Que retumbe esta palabra en las conciencias de quienes venden su propio país al imperialismo. Que les consuma por dentro cuando se den cuenta del grave error que es apoyar a EEUU y a Trump.
¡Vergüenza! Que sectores de una nación se alegren por la detención de un líder mientras cierran los ojos ante el fuego y las bombas lanzadas contra su propia gente. Que piensen que la muerte de un gran número de personas tras esos bombardeos se pueda justificar.
¡Vergüenza! Que una potencia extranjera se arrogue el derecho de secuestrar y juzgar al presidente de una nación soberana, pisoteando con botas imperialistas el derecho internacional y la dignidad de su pueblo.
Se regodean en una falsa libertad, víctimas de una ingeniería mental que les impide ver el abismo al que se dirigen. Los medios europeos, cómplices del gran magnate imperialista, ocultan el rugido de miles que hoy desbordan las calles de Venezuela exigiendo justicia por su Jefe de Estado y su gobierno soberano y legítimo. Hablan de «dictadura» para ocultar la voluntad de una mayoría que eligió su destino en las urnas.
¿Y quiénes se regodean hoy? En las celebraciones de ayer en la Puerta del Sol, solo se oía, entre risas sádicas, la rabia egoísta del inmigrante privilegiado. Aquel que huyó de su país con los bolsillos llenos porque no pudo soportar la idea de repartir esa riqueza entre los humildes, sus propios hermanos venezolanos. Que no os engañen: los propietarios de los palacios en el barrio de Salamanca o en Chamberí no son la voz de Venezuela; son los ecos de una burguesía herida por la justicia social.
Ayer Venezuela volvió a ser el blanco del imperialismo, pero se equivocan si creen que el silencio de una voz detendrá la marea. Enteraos bien: en esta revolución el poder no reside en un hombre, ¡el poder reside en el Pueblo! La ausencia física de un líder no frena a una clase trabajadora y concienciada que lleva la lucha en la sangre.

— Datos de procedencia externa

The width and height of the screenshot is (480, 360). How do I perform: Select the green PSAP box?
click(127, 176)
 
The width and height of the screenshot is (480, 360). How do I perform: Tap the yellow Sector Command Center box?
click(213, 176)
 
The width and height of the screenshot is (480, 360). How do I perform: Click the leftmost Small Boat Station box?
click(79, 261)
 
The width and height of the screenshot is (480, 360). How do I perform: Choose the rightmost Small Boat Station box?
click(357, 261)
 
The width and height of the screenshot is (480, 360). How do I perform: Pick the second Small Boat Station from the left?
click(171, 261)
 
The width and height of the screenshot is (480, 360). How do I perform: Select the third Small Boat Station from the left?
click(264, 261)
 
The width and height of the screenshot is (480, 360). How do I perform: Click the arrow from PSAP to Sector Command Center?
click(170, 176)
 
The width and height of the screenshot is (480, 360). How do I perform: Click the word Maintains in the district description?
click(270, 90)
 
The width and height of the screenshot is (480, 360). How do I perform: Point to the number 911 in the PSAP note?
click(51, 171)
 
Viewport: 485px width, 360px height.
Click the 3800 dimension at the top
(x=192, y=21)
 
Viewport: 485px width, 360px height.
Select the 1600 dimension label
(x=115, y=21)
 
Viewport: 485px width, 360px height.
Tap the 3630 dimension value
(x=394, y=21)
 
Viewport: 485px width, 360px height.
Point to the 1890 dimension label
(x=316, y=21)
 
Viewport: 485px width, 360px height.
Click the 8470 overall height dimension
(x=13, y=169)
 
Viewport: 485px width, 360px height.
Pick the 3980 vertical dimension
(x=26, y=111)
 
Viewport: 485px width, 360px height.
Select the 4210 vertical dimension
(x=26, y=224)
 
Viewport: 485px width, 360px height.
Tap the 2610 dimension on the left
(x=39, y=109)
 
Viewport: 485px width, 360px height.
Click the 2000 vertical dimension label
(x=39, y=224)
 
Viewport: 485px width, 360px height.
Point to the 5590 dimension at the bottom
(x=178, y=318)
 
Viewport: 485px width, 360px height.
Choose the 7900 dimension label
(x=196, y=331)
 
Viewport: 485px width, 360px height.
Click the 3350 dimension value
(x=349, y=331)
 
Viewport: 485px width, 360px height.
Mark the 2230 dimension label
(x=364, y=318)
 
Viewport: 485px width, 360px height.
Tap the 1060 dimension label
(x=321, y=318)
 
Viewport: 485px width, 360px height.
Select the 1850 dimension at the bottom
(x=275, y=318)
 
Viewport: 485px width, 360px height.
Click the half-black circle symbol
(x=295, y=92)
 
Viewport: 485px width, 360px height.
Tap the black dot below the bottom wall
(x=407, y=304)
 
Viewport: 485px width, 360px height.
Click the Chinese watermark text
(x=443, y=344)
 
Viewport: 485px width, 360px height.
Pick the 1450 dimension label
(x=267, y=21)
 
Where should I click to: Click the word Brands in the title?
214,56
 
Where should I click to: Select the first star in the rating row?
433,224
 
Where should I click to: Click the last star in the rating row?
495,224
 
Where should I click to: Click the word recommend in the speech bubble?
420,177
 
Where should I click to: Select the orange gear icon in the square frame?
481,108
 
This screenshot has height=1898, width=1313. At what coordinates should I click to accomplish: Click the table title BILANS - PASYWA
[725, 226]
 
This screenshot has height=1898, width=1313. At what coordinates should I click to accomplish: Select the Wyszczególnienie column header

Que tiemblen los Estados Unidos de América, que tiemble la Unión Europea, que tiemblen aquellos que vendieron su patria al imperialismo y que hoy en día se esconden en nuestro país como comadrejas.
Maduro no es solo un nombre: es el símbolo de una clase obrera que jamás volverá a arrodillarse y que hoy, por muy contradictorio que parezca, se encuentra más fuerte que nunca.
El pueblo responderá y su voz será el trueno que los sepulte.